#### Text
_ _ _ _ _ _ _

This presentation focuses on the effects that the expiring individual income tax
provisions have on CBO’s economic forecast. The effects of other expiring
provisions fall outside the scope of this analysis.
Estimates of the economic and budgetary effects of legislation that would extend
the expiring individual income tax provisions would be produced by the staff of
the Joint Committee on Taxation (JCT) and would depend on the details of the
policy package.
Background
4
Congressional Budget Office, Budgetary Outcomes Under Alternative Assumptions About Spending and Revenues (May 2024), www.cbo.gov/publication/60114, and The Budget and
Economic Outlook: 2024 to 2034 (February 2024), www.cbo.gov/publication/59710.
The budgetary effects of expiration used in this analysis were JCT’s estimates of the
effects of permanently extending the 2017 tax act’s changes to the individual income
tax system. Those estimates, published by CBO in May 2024, are based on CBO’s
February 2024 baseline and are conventional estimates—that is, they do not
account for changes in the size of the economy.
▪ Primary deficits (which exclude net outlays for interest) over the 2025–2034 period
in CBO’s February 2024 baseline are a total of $3.3 trillion smaller, or 1 percent of
GDP less each year, because of the expiration of those provisions.
▪ Total deficits are $3.7 trillion smaller because of expiration.
CBO also analyzed how expiration affected marginal tax rates on labor income and
capital income in its baseline.
▪ Marginal tax rates on labor income and business income taxed as individual
income are higher than they would have been without expiration.
▪ Marginal tax rates on owner-occupied housing are lower because of expiration.
What Estimates Did CBO Use in This Analysis?
5
Congressional Budget Office, The Budget and Economic Outlook: 2018 to 2028 (April 2018), Appendix B, www.cbo.gov/publication/53651.
The full set of provisions in the 2017 tax act, which CBO analyzed in April 2018,
differs from the expiring provisions analyzed here in a few important ways.
▪ The 2017 tax act included a mix of temporary and permanent provisions.
– Permanent changes, including the 14 percentage-point reduction in the
corporate income tax rate, are excluded from this analysis.
– The mix of provisions resulted in the 2017 tax act’s reducing the deficit in
2027 and 2028 in CBO’s 2018 baseline.
▪ The full set of provisions included significant offsets that reduced the
legislation’s net cost. Some of those offsets, including the onetime tax on
previously untaxed foreign earnings and the elimination of the individual health
insurance mandate, had limited or even positive effects on incentives to work
and invest.
▪ This analysis considers the individual provisions in isolation; it does not
address the effects of recent changes to bonus depreciation or to the treatment
of research and experimentation costs.

_ _ _ _ _ _ _

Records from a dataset

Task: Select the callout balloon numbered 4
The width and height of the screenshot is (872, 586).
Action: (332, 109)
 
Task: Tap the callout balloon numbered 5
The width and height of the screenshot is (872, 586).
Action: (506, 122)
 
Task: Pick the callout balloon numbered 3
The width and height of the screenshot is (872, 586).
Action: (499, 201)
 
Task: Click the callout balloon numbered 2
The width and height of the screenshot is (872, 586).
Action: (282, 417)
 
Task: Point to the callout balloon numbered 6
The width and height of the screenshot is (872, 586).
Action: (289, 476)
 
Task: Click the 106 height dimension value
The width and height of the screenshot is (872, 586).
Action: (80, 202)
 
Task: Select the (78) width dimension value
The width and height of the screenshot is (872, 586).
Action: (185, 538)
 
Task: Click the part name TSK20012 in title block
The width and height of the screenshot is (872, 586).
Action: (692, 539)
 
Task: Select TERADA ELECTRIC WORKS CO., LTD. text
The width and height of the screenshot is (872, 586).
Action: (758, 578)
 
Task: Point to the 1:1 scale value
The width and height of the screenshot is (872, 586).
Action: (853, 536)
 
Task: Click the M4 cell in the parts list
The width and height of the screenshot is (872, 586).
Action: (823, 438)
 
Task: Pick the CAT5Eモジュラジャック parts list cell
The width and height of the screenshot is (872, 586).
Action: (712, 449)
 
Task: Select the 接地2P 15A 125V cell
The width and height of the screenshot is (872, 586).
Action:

_ _ _ _ _ _ _

#### To be done
(1) Output the passage on expiring tax provisions between "What Estimates Did" and "Appendix B, www.cbo.gov/publication/53651.", inclusive.
(2) Gather every line of the entries that contains the string "parts".
The passage on expiring tax provisions has no connection to the entries.

#### Solutions to each task
(1)
What Estimates Did CBO Use in This Analysis?
5
Congressional Budget Office, The Budget and Economic Outlook: 2018 to 2028 (April 2018), Appendix B, www.cbo.gov/publication/53651.

(2)
Task: Click the M4 cell in the parts list
Task: Pick the CAT5Eモジュラジャック parts list cell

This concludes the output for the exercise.